I couldn't believe it when his name was all over the news for killing the first CPS student of the new school year. The papers painted him as a heartless criminal, and if I hadn't known him, I would have read those articles and thought, "Good, I hope he rots in jail." But this kid was a like a son to me. It breaks my heart to know that you can pour all of your time and energy and love into these kids, and they can still turn out to be murderers. For a while it made me question if there was even a point to doing my job, since it seems like my kids are just too damaged for me to be any help to them. But then my other students from last year started calling me up. They all wanted to talk about the shooting, and they said they had no one else to talk with and didn't know how to deal with it. They wanted to tell me about their lives and asked me to come be their teacher again. And all these weeks later, they are still calling me. So I guess I have impacted them in some way. I just hate that there isn't more I can do. They are trapped in a system that is failing them, and I can't get them out.

Next year I'll start a Ph.D. program for genetics and evolution. So awesome! Originally I was hoping to become a bio research professor at a university. Now that I've seen the urgent problems with urban education, though, I want to stay involved with helping to solve them. So now I'm not exactly sure what I'll do with a Ph.D. It'd be cool to start my own school or to go into educational policy. We'll see. I need some time to process (and to have a blast measuring bones and discovering new genes).

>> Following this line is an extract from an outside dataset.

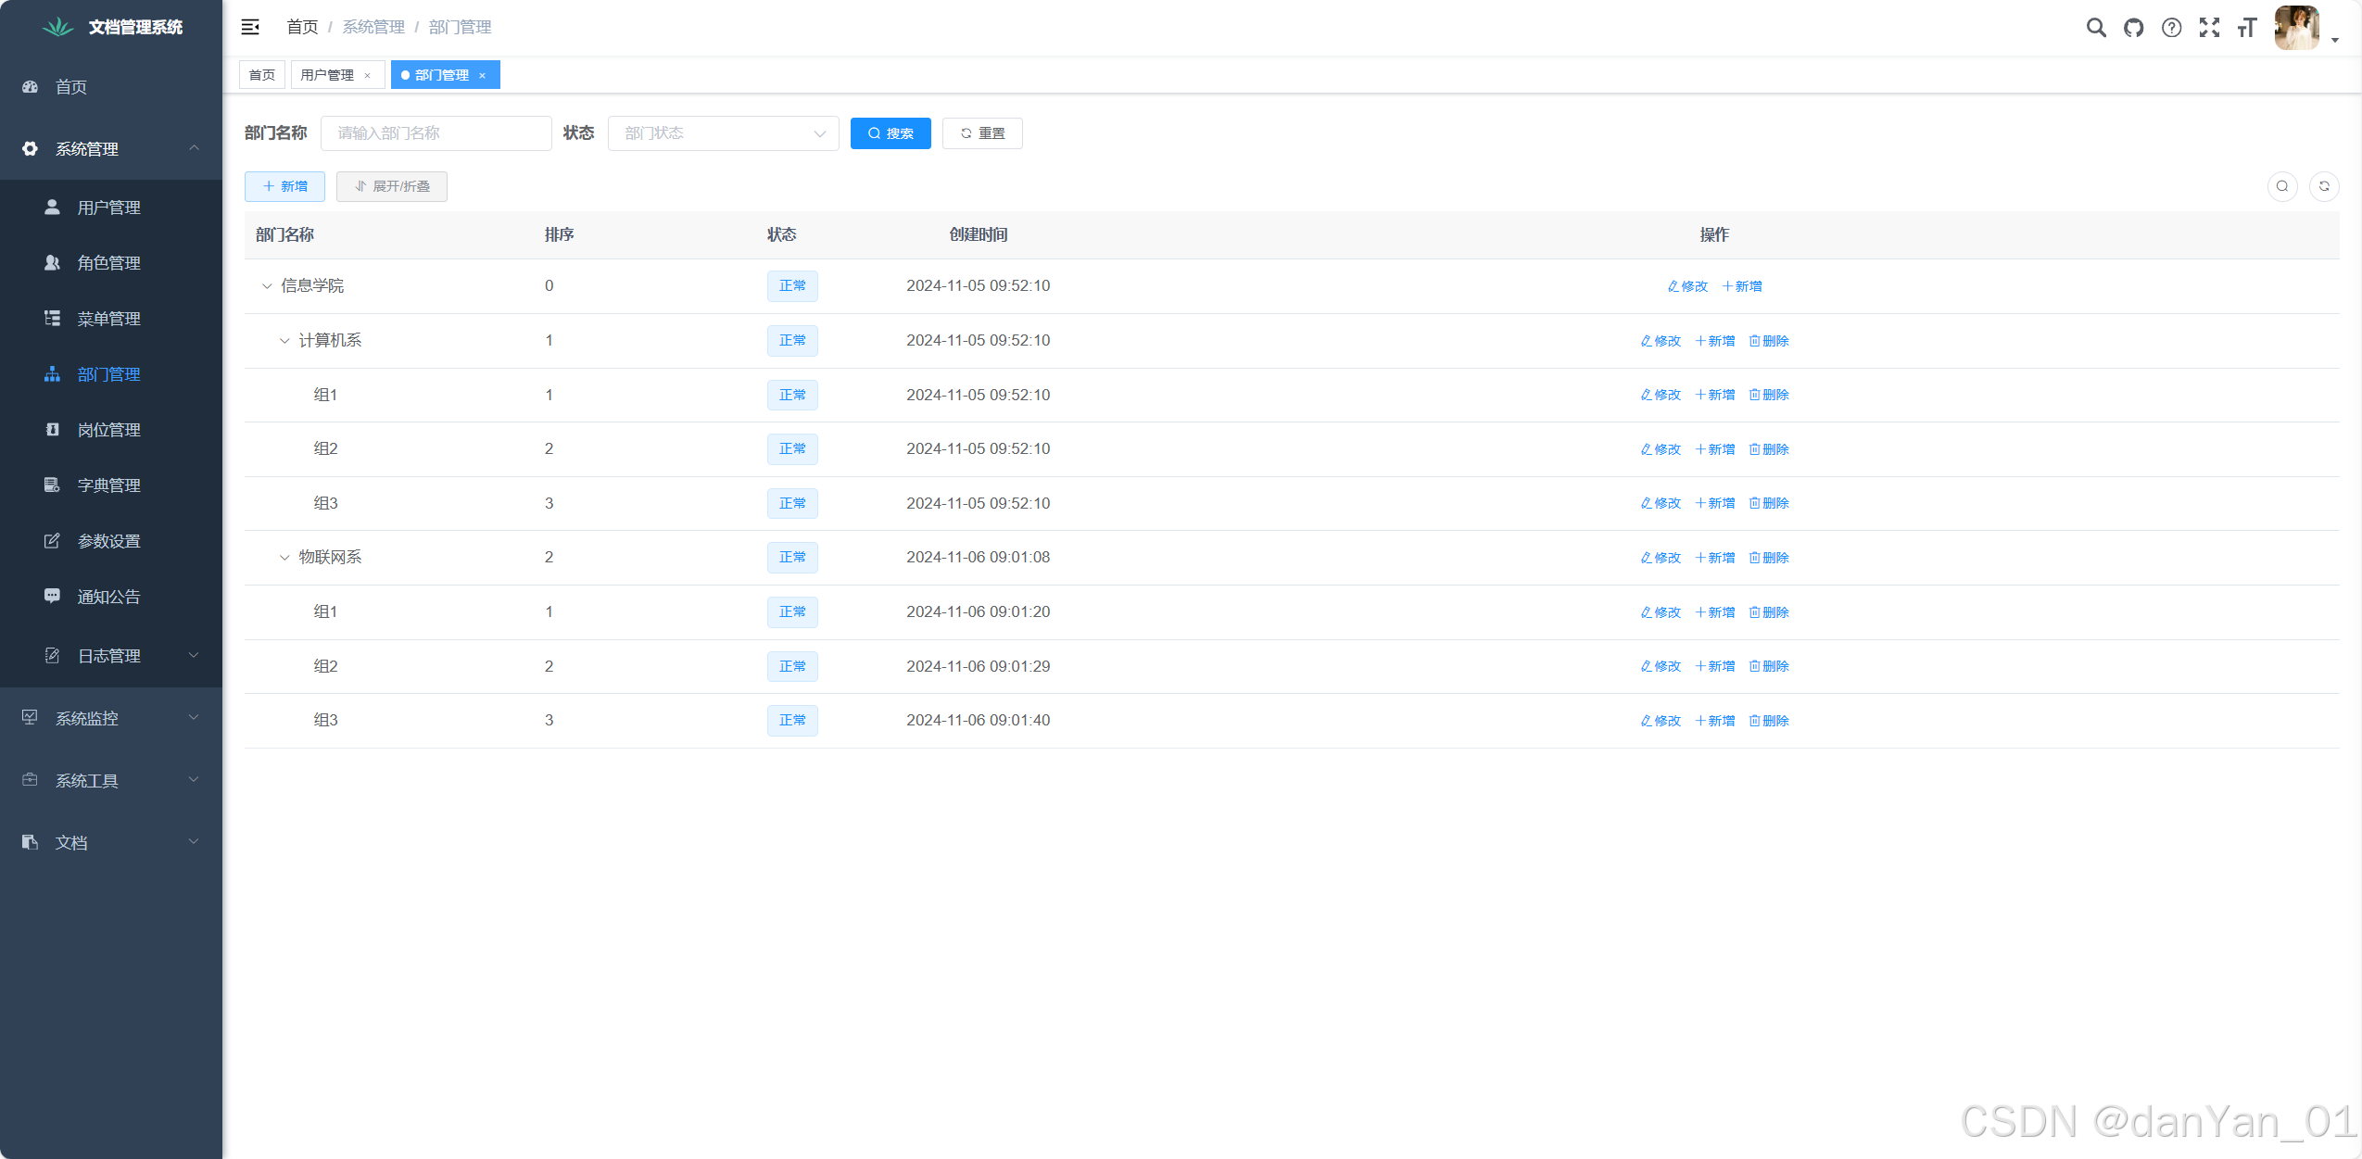
Task: Open the GitHub source icon
Action: 2133,27

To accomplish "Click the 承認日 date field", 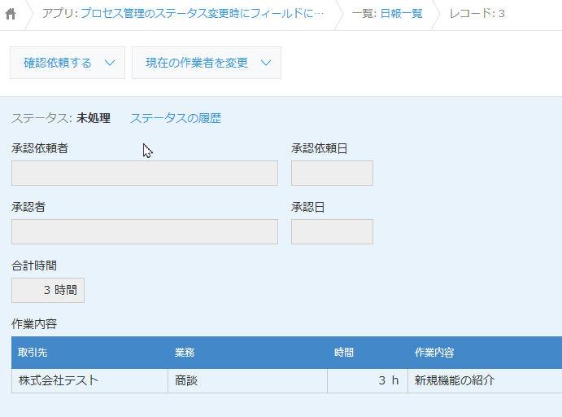I will click(x=332, y=231).
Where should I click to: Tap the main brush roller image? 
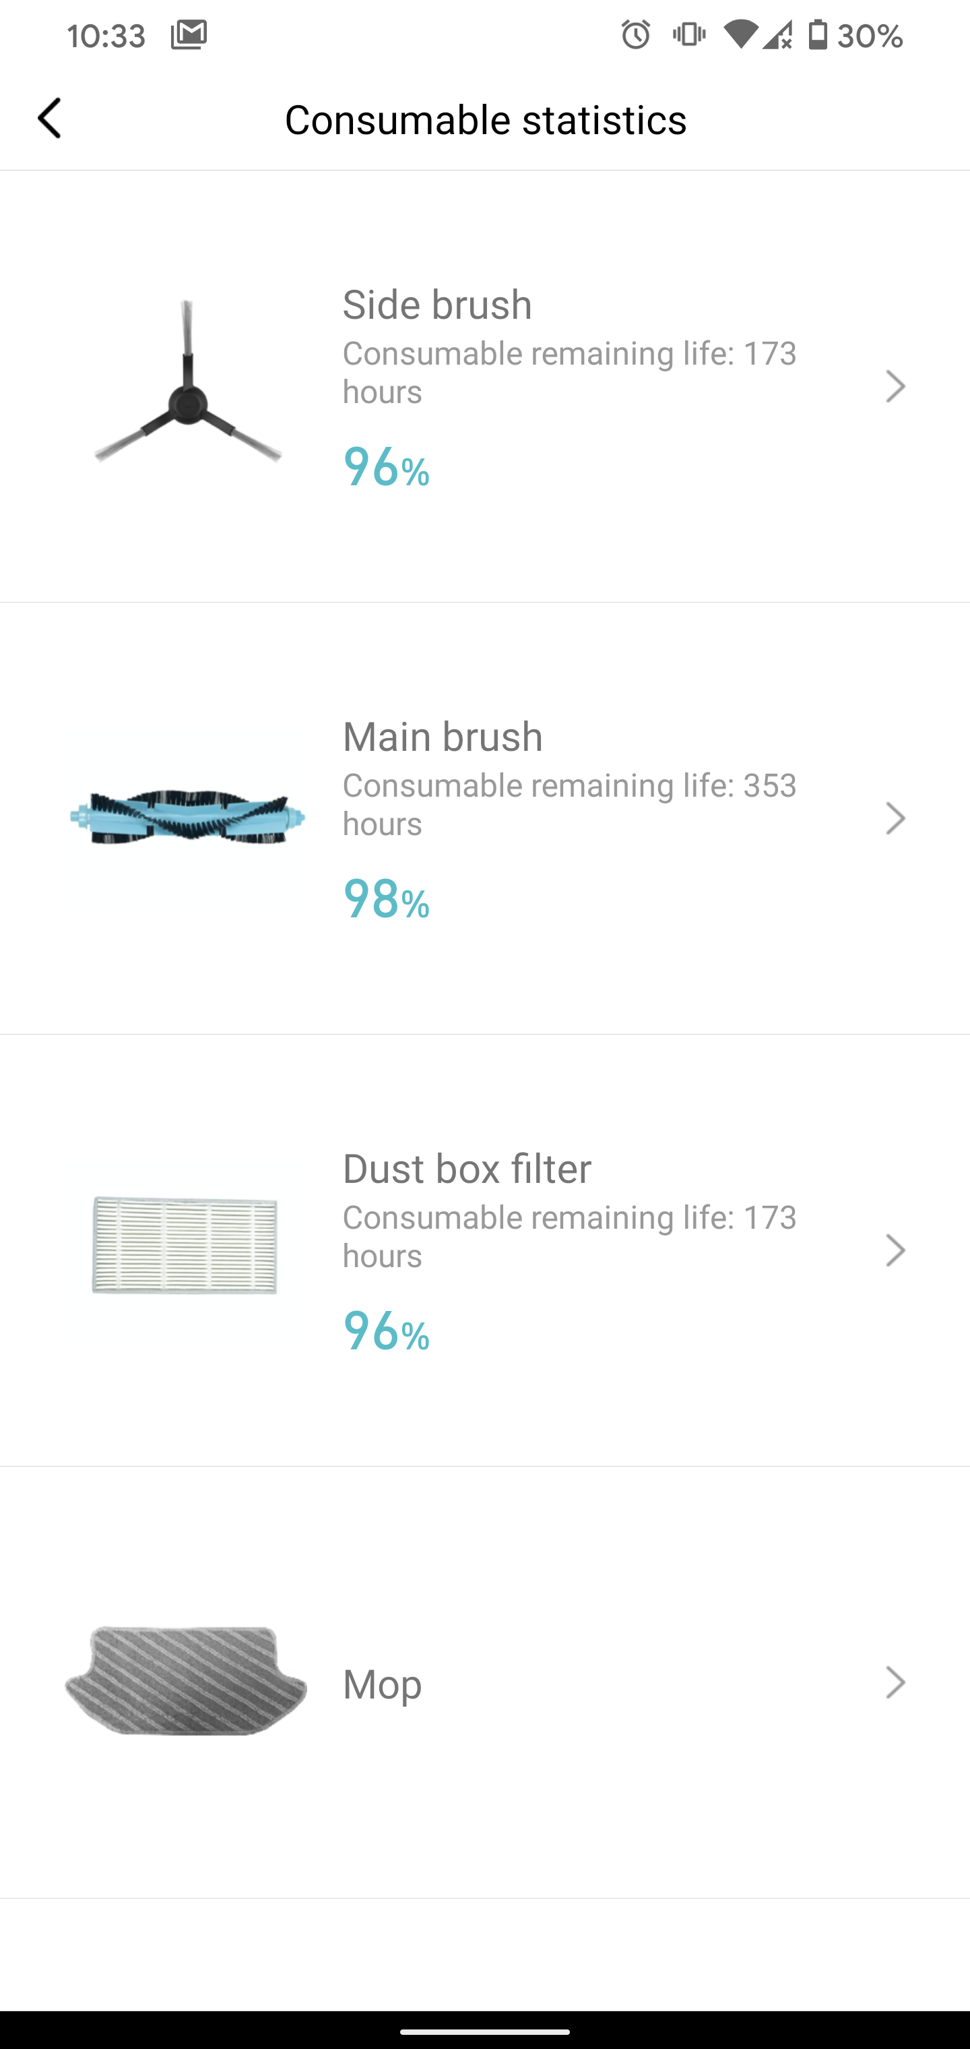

Well anyway, that's my attempt at a short summary of what's been going on, but I've never had a knack for brevity. I'm generally stressed out and exhausted these days, but at least I can't complain of having a boring life. (Although I am getting more and more exciting about going to grad school in less than a year and having a slightly more structured, calmer existence.) I hope that you had an enjoyable Thanksgiving! When you get the chance, let me know how you're doing!